* [EXTRACTED ENTRIES]:

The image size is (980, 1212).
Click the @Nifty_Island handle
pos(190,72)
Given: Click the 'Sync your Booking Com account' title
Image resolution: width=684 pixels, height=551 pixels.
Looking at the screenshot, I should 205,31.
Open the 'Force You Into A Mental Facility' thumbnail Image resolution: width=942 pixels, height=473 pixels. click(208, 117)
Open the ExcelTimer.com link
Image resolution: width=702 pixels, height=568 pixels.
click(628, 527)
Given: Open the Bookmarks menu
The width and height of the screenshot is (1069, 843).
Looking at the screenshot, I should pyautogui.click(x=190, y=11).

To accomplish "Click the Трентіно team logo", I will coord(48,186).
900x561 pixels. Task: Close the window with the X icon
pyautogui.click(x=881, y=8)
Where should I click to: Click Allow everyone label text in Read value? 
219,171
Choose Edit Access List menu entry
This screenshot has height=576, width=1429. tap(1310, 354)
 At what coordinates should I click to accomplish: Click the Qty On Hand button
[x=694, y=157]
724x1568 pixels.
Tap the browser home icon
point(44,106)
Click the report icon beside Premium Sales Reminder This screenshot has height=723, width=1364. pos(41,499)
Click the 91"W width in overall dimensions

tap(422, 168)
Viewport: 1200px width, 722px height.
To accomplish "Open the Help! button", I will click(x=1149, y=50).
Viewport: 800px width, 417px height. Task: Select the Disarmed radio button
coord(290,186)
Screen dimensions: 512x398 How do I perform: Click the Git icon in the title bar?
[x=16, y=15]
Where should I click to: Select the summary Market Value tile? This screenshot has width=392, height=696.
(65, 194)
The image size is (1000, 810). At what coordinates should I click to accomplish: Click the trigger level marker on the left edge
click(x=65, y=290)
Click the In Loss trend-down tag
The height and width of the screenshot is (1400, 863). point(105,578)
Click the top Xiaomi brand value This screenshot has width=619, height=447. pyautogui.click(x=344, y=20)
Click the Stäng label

* [TASK TO COMPLETE]: Find the word "Open" in the entries above. Copy every line that has it.

* [RESPONSE TO THE TASK]:
Open the 'Force You Into A Mental Facility' thumbnail Image resolution: width=942 pixels, height=473 pixels. click(208, 117)
Open the ExcelTimer.com link
Given: Open the Bookmarks menu
To accomplish "Open the Help! button", I will click(x=1149, y=50).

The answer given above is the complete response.